__EXCERPTED TEXT__.
+++
Tiger Woods withdrew from next week’s Masters Tournament following surgery to repair a pinched nerve in his back.
“After attempting to get ready for the Masters, and failing to make the necessary progress, I decided, in consultation with my doctors, to have this procedure done,” Woods said.
The golfer’s goal is to resume playing sometime this summer, according to a statement on his website.
The Masters, the first of golf’s four annual Grand Slam events, is scheduled for April 10-13 at Augusta National Golf Club in Augusta, Georgia. Woods had played in the tournament 19 straight years and won the most recent of his four titles there in 2005.
The No. 1 player in the Official World Golf Ranking, Woods last won a major tournament title at the 2008 U.S. Open in Torrey Pines, California. He is four wins shy of matching Jack Nicklaus’s 18 major titles and nine away from tying Sam Snead’s 82 U.S. PGA Tour victories.
+++
__RAW DATA__.
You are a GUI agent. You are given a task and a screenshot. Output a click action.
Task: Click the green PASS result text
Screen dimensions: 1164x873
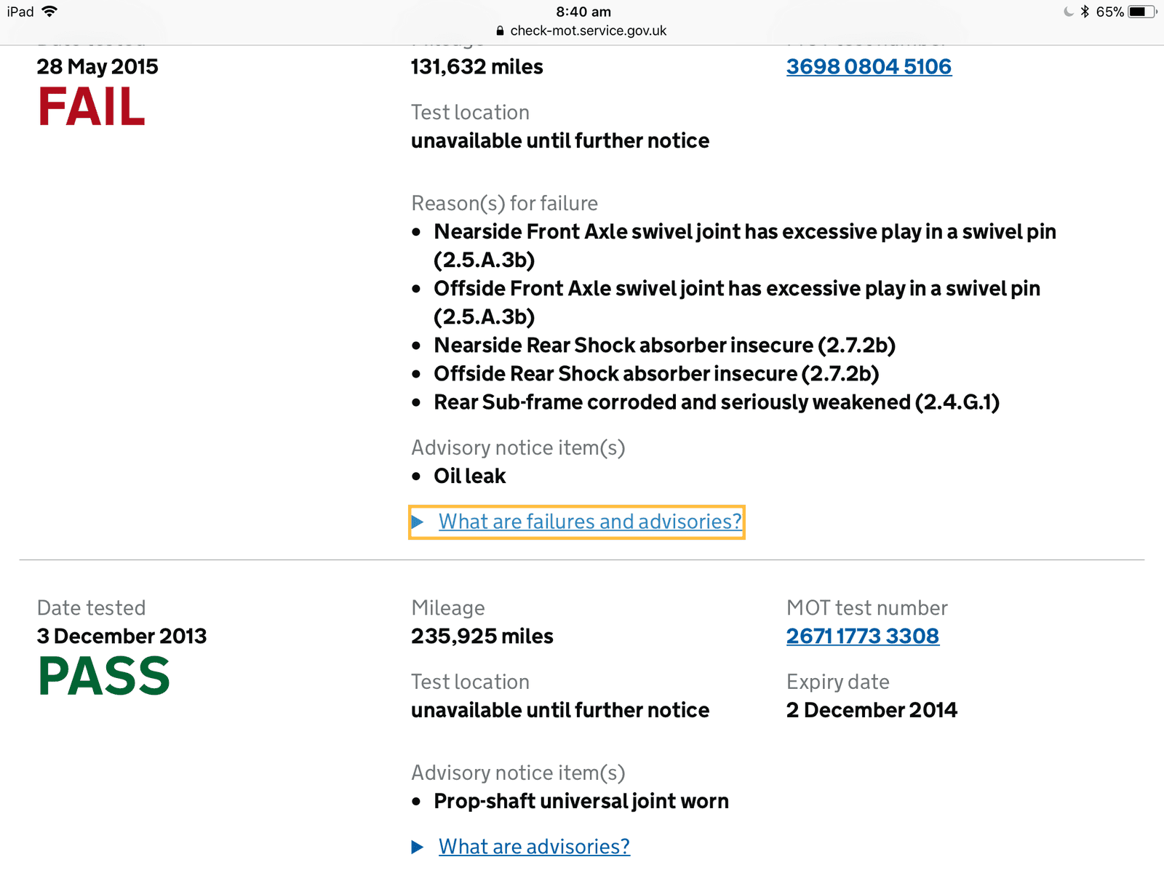pos(104,677)
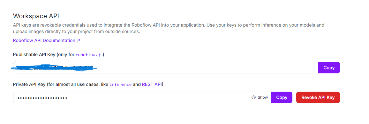Click the red Revoke API Key button
This screenshot has height=124, width=369.
point(318,97)
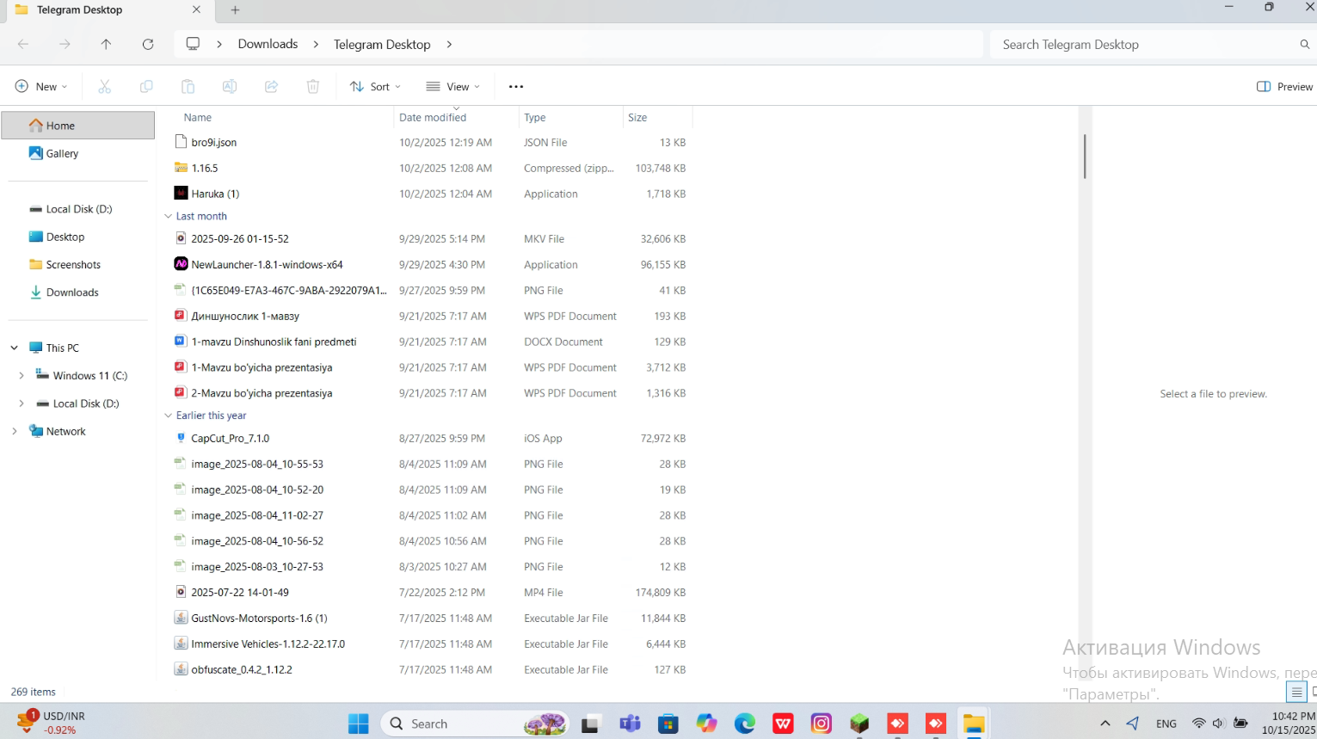
Task: Open a new tab with plus button
Action: [235, 9]
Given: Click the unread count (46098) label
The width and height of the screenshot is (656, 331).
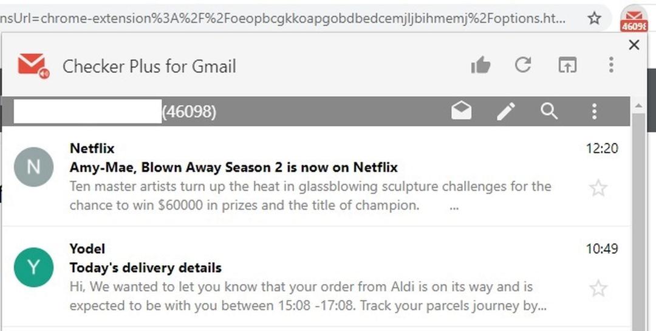Looking at the screenshot, I should [189, 112].
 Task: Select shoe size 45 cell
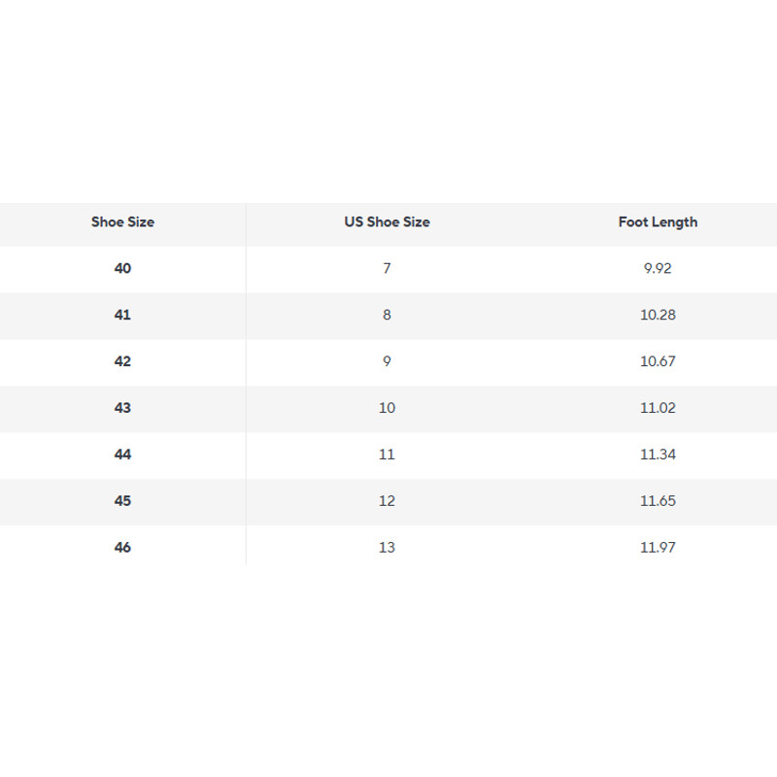122,501
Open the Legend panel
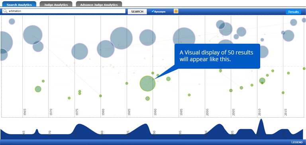This screenshot has width=306, height=145. (297, 142)
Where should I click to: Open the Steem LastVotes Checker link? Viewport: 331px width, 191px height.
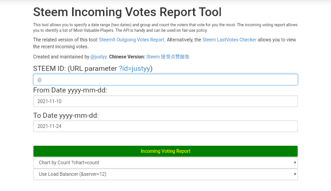pyautogui.click(x=229, y=40)
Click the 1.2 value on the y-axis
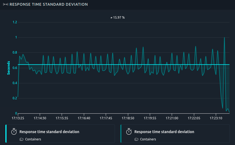235x145 pixels. pos(15,22)
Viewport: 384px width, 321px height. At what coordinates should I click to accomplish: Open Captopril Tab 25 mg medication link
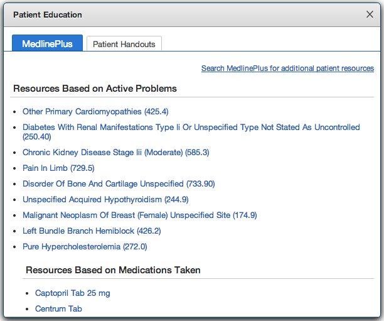tap(73, 293)
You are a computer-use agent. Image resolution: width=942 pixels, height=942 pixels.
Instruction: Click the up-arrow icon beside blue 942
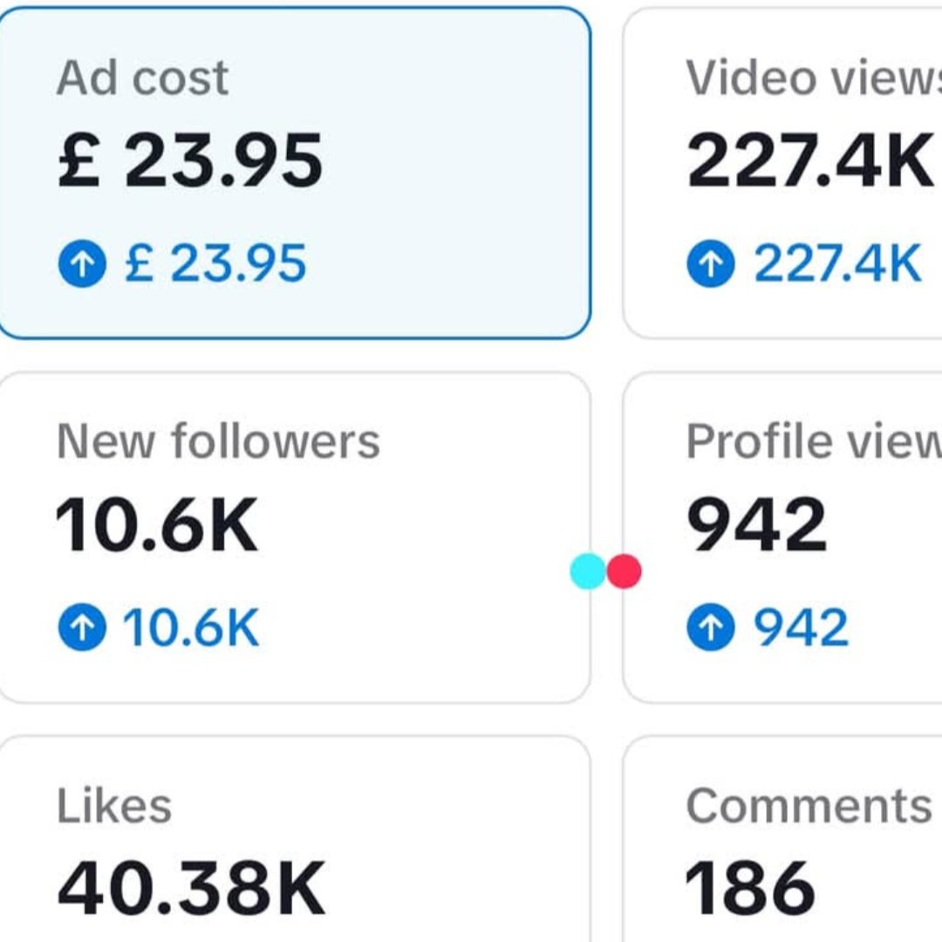pos(711,626)
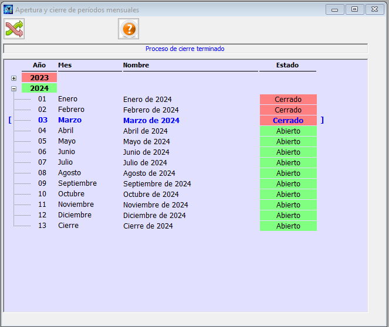Click the app icon in the title bar
The image size is (389, 327).
point(8,9)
+++
__WHAT YOU NEED TO DO__.
Return the Tiger Woods Masters withdrawal article word for word, in full.

__RESULT FOR THIS TASK__.
Tiger Woods withdrew from next week’s Masters Tournament following surgery to repair a pinched nerve in his back.
“After attempting to get ready for the Masters, and failing to make the necessary progress, I decided, in consultation with my doctors, to have this procedure done,” Woods said.
The golfer’s goal is to resume playing sometime this summer, according to a statement on his website.
The Masters, the first of golf’s four annual Grand Slam events, is scheduled for April 10-13 at Augusta National Golf Club in Augusta, Georgia. Woods had played in the tournament 19 straight years and won the most recent of his four titles there in 2005.
The No. 1 player in the Official World Golf Ranking, Woods last won a major tournament title at the 2008 U.S. Open in Torrey Pines, California. He is four wins shy of matching Jack Nicklaus’s 18 major titles and nine away from tying Sam Snead’s 82 U.S. PGA Tour victories.